'Blade Runner 2049' Original Cut: Why You Won't See Denis Villeneuve's First Four-Hour Edit

The greatest mystery in Blade Runner 2049 may not be whether androids have souls, but whether the movie's lengthy run time was truly the reason it disappointed at the box office.

Denis Villeneuve's ambitious sci-fi spectacle retread many of the cerebral themes that Ridley Scott's sci-fi classic Blade Runner did, and then some. In doing so, it neared a three-hour runtime that Scott would come to blame for the audience shunning the film. Villeneuve would somberly ponder that the runtime may be the culprit, but in a new interview, he proudly stands by the length and message of the final theatrical cut. Because, astonishingly, Blade Runner 2049 could have been even longer.Blade Runner 2049 tackles some truly heady subject matter over the course of 2 hours and 44 minutes, but some of its more abstract themes did feel a little half-baked. That may have been because half of the build-up to themes of human will and hope was left on the cutting room floor.

There were rumors of a four-hour original cut of Blade Runner 2049 in the weeks following the film's October release, but those rumors never made it past the editing room. And it turns out that the four-hour cut will never leave that room either, Villeneuve said in an interview with ScreenCrush.

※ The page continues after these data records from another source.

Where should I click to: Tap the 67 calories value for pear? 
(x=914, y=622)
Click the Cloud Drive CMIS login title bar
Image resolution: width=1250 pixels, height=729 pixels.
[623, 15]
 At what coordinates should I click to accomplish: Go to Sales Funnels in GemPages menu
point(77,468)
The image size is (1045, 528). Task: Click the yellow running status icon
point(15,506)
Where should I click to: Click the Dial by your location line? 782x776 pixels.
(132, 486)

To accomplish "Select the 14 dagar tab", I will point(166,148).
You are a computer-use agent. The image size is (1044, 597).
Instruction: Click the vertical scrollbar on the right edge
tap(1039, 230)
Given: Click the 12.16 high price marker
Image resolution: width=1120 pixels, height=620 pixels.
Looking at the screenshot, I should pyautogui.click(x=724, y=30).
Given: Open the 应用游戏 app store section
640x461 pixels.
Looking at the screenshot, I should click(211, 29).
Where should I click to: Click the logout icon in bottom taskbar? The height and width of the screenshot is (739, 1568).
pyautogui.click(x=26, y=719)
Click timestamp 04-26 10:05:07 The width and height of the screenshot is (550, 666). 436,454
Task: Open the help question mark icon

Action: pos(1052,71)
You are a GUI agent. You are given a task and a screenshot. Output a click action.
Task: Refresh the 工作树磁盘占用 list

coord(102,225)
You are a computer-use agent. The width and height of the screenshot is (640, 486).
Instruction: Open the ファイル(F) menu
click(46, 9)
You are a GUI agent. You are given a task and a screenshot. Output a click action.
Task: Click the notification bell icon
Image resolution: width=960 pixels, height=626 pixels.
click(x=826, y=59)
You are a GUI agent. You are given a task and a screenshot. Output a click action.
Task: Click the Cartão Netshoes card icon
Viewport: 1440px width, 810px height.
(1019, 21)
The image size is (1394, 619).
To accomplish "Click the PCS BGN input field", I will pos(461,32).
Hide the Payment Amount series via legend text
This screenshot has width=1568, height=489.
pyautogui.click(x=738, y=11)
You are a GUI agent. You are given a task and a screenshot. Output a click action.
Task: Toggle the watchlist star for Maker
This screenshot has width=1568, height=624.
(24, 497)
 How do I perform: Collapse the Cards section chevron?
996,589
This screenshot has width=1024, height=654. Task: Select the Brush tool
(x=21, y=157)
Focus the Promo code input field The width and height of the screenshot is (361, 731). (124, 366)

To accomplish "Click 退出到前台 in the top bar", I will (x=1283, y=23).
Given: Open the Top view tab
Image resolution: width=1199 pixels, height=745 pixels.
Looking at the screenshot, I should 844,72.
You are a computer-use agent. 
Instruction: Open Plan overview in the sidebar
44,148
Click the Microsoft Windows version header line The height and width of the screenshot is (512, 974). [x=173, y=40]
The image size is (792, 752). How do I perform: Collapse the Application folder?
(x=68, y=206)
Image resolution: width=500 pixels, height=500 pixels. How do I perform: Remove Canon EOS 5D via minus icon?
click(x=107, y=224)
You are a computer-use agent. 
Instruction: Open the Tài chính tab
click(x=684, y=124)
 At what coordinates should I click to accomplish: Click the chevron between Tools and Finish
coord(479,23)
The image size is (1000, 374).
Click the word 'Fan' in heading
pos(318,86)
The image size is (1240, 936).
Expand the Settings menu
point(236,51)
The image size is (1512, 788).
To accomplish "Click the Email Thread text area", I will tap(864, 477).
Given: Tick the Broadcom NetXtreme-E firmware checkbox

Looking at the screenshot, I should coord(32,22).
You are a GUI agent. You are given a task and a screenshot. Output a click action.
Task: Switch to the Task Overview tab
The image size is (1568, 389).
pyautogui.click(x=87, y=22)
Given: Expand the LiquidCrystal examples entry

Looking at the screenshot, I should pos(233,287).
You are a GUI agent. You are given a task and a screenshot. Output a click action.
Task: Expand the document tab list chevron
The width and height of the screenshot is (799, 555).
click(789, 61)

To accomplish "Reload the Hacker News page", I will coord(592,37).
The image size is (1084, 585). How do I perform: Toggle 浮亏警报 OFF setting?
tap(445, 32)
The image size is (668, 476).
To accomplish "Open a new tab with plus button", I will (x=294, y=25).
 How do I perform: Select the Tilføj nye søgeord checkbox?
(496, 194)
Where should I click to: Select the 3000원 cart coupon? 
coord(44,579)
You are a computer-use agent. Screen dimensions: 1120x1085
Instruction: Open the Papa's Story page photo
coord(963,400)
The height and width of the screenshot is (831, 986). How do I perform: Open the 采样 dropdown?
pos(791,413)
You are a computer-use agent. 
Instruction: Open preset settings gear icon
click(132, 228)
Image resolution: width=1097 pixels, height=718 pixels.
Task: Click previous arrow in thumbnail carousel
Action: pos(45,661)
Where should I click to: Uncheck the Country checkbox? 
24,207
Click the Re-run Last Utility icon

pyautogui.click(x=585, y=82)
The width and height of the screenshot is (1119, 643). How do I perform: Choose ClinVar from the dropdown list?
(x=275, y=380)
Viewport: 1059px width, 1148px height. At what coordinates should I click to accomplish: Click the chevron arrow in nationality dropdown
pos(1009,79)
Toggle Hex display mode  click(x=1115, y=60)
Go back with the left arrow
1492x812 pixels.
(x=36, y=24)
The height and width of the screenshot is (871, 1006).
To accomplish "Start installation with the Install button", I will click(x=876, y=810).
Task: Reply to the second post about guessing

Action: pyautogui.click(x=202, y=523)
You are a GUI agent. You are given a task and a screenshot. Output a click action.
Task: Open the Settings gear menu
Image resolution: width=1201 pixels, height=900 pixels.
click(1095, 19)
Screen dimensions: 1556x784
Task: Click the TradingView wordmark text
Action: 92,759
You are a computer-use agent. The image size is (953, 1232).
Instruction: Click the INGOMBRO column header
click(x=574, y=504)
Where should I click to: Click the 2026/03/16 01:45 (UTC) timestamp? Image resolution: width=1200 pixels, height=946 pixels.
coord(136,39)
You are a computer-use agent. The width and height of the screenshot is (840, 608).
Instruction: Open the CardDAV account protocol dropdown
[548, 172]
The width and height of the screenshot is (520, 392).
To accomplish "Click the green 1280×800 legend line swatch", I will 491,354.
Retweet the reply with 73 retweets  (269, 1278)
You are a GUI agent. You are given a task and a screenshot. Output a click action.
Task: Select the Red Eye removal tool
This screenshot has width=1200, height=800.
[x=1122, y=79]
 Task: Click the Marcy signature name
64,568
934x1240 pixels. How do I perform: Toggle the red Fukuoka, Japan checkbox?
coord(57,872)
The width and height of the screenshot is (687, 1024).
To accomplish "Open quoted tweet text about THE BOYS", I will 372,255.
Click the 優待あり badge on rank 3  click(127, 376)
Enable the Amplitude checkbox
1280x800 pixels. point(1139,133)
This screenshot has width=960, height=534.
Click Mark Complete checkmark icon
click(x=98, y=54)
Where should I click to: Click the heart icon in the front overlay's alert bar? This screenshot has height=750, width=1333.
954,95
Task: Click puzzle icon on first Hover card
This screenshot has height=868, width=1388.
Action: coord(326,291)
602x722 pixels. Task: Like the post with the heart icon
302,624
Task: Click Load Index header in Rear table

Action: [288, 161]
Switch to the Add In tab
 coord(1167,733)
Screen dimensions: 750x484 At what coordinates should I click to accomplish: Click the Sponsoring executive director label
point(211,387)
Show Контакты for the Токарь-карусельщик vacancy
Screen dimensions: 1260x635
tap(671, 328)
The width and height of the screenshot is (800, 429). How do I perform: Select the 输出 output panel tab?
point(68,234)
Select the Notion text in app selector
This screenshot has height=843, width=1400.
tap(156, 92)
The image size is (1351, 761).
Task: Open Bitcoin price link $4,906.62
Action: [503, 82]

[Laughs] ...The thing is, it's true that the first cut was four hours and at one point we were like, "Okay, do we go to the producer and release it in two?" But let's say the idea of the movie being in two parts didn't get out of the editing room. [Laughs] No, the best incarnation of the movie is what is in the theater. What was striking is that the four-hour cut was quite strong. But personally I prefer the one that is in the theater because it's more elegant, I would say. But there are some scenes that were like [makes boosh sound]. Quite strong.

But Villeneuve never felt the pressure from Alcon Entertainment to cut down the run time, instead choosing to cut out nearly half of the movie himself. "I think four hours was too self-indulgent," Villeneuve said. "And it's a strange conversation because we're talking about Blade Runner, so people want to know if there are other kinds of cuts. It's [that way] in all movies; there's always a long cut at the beginning. The first cut is always long, and it's a process and a lot of editing."

So don't expect a "director's cut," or "final cut," like Scott released in the decades following 1982's Blade Runner. Villeneuve's vision of humanity in the theatrical cut of Blade Runner 2049 is his final one; audiences be damned (but not really, please do see it).

Of course, in ScreenCrush's great interview with Villeneuve — which you should read all of — the case of the disparity between rave critical reviews and an absent audience was brought up. Villeneuve didn't passionately point his finger at the runtime like Scott did earlier, though he did humbly wonder that audiences were intimidated by both its length and subject matter. "People are maybe afraid of the film because it's long and supposed to be a puzzle," Villeneuve said.